Task prompt: Show each line in the entries below that contains the word "screenshot", with uppercase and lowercase treated as different.

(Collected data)
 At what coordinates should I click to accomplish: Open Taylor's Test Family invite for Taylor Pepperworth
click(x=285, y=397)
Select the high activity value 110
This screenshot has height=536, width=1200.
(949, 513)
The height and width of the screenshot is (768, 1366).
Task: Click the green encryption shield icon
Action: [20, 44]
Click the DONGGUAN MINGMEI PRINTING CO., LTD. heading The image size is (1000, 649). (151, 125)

Output for this exercise:
This screenshot has height=536, width=1200.
The height and width of the screenshot is (768, 1366).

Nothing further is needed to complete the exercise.